His stance was echoed by Kleimyonov who said an extension of a judge's powers contradicted recent anti-corruption legislation aimed at giving officials less, not more, say in how to apply laws.

But lawyers Vladimir Ovchinsky and Yury Golik, as well as Lebedev, praised the proposal to replace prison time with recompensation for economic crimes.

Lebedev supported the idea of alternative punishments, saying many people "ended up in prison only because the work of all Russian law enforcement agencies is aimed at putting a person in prison."

Ovchinsky also backed the abolishment of prison terms for people convicted of minor crimes, saying "only people who pose danger to society should be sent to jail."

Decriminalization

Most decriminalization proposals were also met with criticism. The decriminalization of the illegal trafficking of consumer goods will de-facto legalize smuggling, leading to the market being flooded with substandard and outright dangerous goods, said Ovchinsky, who quit as adviser to Constitutional Court Chairman Valery Zorkin in mid-March after his criticism of the bill angered the Kremlin.

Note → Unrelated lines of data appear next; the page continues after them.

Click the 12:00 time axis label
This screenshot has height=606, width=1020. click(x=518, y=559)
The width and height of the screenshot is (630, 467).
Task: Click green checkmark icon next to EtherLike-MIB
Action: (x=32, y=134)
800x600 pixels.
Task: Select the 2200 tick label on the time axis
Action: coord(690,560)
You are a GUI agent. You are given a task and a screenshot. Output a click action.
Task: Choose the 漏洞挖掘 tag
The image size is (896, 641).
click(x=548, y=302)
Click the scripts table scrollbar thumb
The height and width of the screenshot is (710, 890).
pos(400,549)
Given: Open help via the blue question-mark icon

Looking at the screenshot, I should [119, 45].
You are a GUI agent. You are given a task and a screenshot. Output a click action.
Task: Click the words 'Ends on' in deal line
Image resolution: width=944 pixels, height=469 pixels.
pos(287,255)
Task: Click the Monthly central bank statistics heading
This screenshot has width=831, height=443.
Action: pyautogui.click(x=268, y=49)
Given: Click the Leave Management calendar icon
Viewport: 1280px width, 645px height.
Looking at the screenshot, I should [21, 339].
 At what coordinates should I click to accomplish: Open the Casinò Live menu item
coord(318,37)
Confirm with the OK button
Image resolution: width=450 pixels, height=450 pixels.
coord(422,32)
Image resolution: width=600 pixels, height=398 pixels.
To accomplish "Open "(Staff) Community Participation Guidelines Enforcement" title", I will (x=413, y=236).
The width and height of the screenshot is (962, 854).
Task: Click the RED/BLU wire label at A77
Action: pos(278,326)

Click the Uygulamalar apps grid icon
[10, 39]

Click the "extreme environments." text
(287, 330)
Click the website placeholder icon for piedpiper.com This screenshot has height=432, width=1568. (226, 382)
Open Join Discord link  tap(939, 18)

The proposal resulted from "lobbying on the part of big trafficking chains," said Golik, an organized crime expert with the Russian State University of Trade and Economy.

"A fine of 2 [million] to 3 million rubles is a trifle when the traffic's cost is 500 million rubles," Golik said, referring to newly proposed punishments for smugglers.

"Authorities want to buy off criminal businessmen ahead of the elections," crime researcher Luneyev said in a reference to the State Duma vote in December and the presidential race of 2012.

Golik was also skeptical of the idea to decriminalize libel and insults, saying it would provoke new smear campaigns. The threat of criminal prosecution has served as a "mark of shame" that has "held back" liars and slanderers, he said.

As for the decriminalization of discrimination — officially "the violation of the equality of rights and freedoms of a citizen" — it simply contradicts a number of international rights agreements ratified by Russia, criminal lawyer Kleimyonov said.

Ovchinsky spoke in favor of reintroducing the forced confiscation of property — canceled in 2003 — as a criminal punishment instead of fines. Supreme Court statistics show 80 percent of people sentenced to fines simply do not pay them, he said.

He said defendants who were sentenced to fines but did not pay them should be jailed — a provision not envisioned in the bill.

Luneyev pointed out that the Criminal Code spells out 12 types of punishment, including correctional labor, supervised release and even compulsory army service, but only imprisonment and fines are actively applied because the legislation is not clear on the rest. The new bill does nothing to clarify this.